* Instructions for the task
Can you update the records below by replacing "Screen dimensions" with "Screen size" everywhere it occurs, leaving everything else the same?

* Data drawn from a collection
::::

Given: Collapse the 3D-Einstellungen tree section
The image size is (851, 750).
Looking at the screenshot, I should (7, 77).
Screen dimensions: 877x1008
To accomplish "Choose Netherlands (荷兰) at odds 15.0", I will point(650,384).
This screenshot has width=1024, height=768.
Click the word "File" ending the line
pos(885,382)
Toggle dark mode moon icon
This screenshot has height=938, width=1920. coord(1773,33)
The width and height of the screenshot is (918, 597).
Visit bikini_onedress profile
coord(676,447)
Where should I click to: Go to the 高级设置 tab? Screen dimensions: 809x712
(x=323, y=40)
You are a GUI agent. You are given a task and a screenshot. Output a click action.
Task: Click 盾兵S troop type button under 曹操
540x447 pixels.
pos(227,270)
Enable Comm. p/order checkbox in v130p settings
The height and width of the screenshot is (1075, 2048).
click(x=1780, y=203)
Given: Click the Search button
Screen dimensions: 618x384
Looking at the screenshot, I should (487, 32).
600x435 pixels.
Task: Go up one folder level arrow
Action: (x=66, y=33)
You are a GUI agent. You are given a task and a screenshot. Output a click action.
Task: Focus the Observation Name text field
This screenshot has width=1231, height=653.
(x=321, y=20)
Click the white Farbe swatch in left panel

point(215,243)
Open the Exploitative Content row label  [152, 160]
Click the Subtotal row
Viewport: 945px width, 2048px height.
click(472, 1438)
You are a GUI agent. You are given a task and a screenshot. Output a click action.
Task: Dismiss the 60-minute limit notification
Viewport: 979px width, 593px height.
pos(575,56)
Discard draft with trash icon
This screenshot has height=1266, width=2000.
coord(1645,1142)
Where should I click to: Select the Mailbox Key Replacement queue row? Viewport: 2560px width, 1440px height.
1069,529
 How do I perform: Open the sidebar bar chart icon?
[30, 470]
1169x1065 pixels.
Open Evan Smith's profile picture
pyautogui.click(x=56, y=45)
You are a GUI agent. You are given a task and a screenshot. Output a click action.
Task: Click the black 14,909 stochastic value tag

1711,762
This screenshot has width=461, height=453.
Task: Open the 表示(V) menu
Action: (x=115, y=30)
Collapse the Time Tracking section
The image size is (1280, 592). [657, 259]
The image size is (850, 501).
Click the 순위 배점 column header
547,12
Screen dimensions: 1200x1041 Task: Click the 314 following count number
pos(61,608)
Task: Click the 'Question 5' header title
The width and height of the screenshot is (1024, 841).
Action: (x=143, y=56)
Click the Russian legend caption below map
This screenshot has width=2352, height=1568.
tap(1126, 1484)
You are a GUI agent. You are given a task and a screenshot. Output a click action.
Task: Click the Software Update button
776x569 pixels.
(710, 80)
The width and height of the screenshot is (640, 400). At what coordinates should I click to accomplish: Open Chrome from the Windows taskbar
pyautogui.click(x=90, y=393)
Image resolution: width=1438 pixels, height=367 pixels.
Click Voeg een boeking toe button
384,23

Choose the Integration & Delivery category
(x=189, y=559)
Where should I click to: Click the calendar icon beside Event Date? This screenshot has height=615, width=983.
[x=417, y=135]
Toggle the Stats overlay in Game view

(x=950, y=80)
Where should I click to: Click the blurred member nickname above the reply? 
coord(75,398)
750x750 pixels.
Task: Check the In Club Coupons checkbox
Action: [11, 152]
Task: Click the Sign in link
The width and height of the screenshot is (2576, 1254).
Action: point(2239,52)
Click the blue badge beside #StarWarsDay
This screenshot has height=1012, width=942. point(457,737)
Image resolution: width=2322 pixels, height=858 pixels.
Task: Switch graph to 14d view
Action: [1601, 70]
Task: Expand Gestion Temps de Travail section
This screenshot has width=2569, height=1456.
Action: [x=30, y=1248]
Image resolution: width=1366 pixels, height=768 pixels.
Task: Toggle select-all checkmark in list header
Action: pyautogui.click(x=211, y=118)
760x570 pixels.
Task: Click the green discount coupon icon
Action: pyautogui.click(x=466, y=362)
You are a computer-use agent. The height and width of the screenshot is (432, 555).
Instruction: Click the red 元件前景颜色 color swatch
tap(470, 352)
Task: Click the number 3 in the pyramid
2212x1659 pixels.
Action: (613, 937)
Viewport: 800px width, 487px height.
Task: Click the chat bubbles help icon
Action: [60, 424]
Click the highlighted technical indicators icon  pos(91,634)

::::

* Full output
Given: Collapse the 3D-Einstellungen tree section
The image size is (851, 750).
Looking at the screenshot, I should (7, 77).
Screen size: 877x1008
To accomplish "Choose Netherlands (荷兰) at odds 15.0", I will point(650,384).
This screenshot has width=1024, height=768.
Click the word "File" ending the line
pos(885,382)
Toggle dark mode moon icon
This screenshot has height=938, width=1920. coord(1773,33)
The width and height of the screenshot is (918, 597).
Visit bikini_onedress profile
coord(676,447)
Where should I click to: Go to the 高级设置 tab? Screen size: 809x712
(x=323, y=40)
You are a GUI agent. You are given a task and a screenshot. Output a click action.
Task: Click 盾兵S troop type button under 曹操
540x447 pixels.
pos(227,270)
Enable Comm. p/order checkbox in v130p settings
The height and width of the screenshot is (1075, 2048).
click(x=1780, y=203)
Given: Click the Search button
Screen size: 618x384
Looking at the screenshot, I should (487, 32).
600x435 pixels.
Task: Go up one folder level arrow
Action: (x=66, y=33)
You are a GUI agent. You are given a task and a screenshot. Output a click action.
Task: Focus the Observation Name text field
This screenshot has width=1231, height=653.
(x=321, y=20)
Click the white Farbe swatch in left panel

point(215,243)
Open the Exploitative Content row label  [152, 160]
Click the Subtotal row
Viewport: 945px width, 2048px height.
click(472, 1438)
You are a GUI agent. You are given a task and a screenshot. Output a click action.
Task: Dismiss the 60-minute limit notification
Viewport: 979px width, 593px height.
pos(575,56)
Discard draft with trash icon
This screenshot has height=1266, width=2000.
coord(1645,1142)
Where should I click to: Select the Mailbox Key Replacement queue row? Viewport: 2560px width, 1440px height.
1069,529
 How do I perform: Open the sidebar bar chart icon?
[30, 470]
1169x1065 pixels.
Open Evan Smith's profile picture
pyautogui.click(x=56, y=45)
You are a GUI agent. You are given a task and a screenshot. Output a click action.
Task: Click the black 14,909 stochastic value tag

1711,762
This screenshot has width=461, height=453.
Task: Open the 表示(V) menu
Action: (x=115, y=30)
Collapse the Time Tracking section
The image size is (1280, 592). [657, 259]
The image size is (850, 501).
Click the 순위 배점 column header
547,12
Screen size: 1200x1041 Task: Click the 314 following count number
pos(61,608)
Task: Click the 'Question 5' header title
The width and height of the screenshot is (1024, 841).
Action: (x=143, y=56)
Click the Russian legend caption below map
This screenshot has width=2352, height=1568.
tap(1126, 1484)
You are a GUI agent. You are given a task and a screenshot. Output a click action.
Task: Click the Software Update button
776x569 pixels.
(710, 80)
The width and height of the screenshot is (640, 400). At what coordinates should I click to accomplish: Open Chrome from the Windows taskbar
pyautogui.click(x=90, y=393)
Image resolution: width=1438 pixels, height=367 pixels.
Click Voeg een boeking toe button
384,23

Choose the Integration & Delivery category
(x=189, y=559)
Where should I click to: Click the calendar icon beside Event Date? This screenshot has height=615, width=983.
[x=417, y=135]
Toggle the Stats overlay in Game view

(x=950, y=80)
Where should I click to: Click the blurred member nickname above the reply? 
coord(75,398)
750x750 pixels.
Task: Check the In Club Coupons checkbox
Action: [11, 152]
Task: Click the Sign in link
The width and height of the screenshot is (2576, 1254).
Action: point(2239,52)
Click the blue badge beside #StarWarsDay
This screenshot has height=1012, width=942. point(457,737)
Image resolution: width=2322 pixels, height=858 pixels.
Task: Switch graph to 14d view
Action: [1601, 70]
Task: Expand Gestion Temps de Travail section
This screenshot has width=2569, height=1456.
Action: [x=30, y=1248]
Image resolution: width=1366 pixels, height=768 pixels.
Task: Toggle select-all checkmark in list header
Action: pyautogui.click(x=211, y=118)
760x570 pixels.
Task: Click the green discount coupon icon
Action: pyautogui.click(x=466, y=362)
You are a computer-use agent. The height and width of the screenshot is (432, 555).
Instruction: Click the red 元件前景颜色 color swatch
tap(470, 352)
Task: Click the number 3 in the pyramid
2212x1659 pixels.
Action: (613, 937)
Viewport: 800px width, 487px height.
Task: Click the chat bubbles help icon
Action: [60, 424]
Click the highlighted technical indicators icon  pos(91,634)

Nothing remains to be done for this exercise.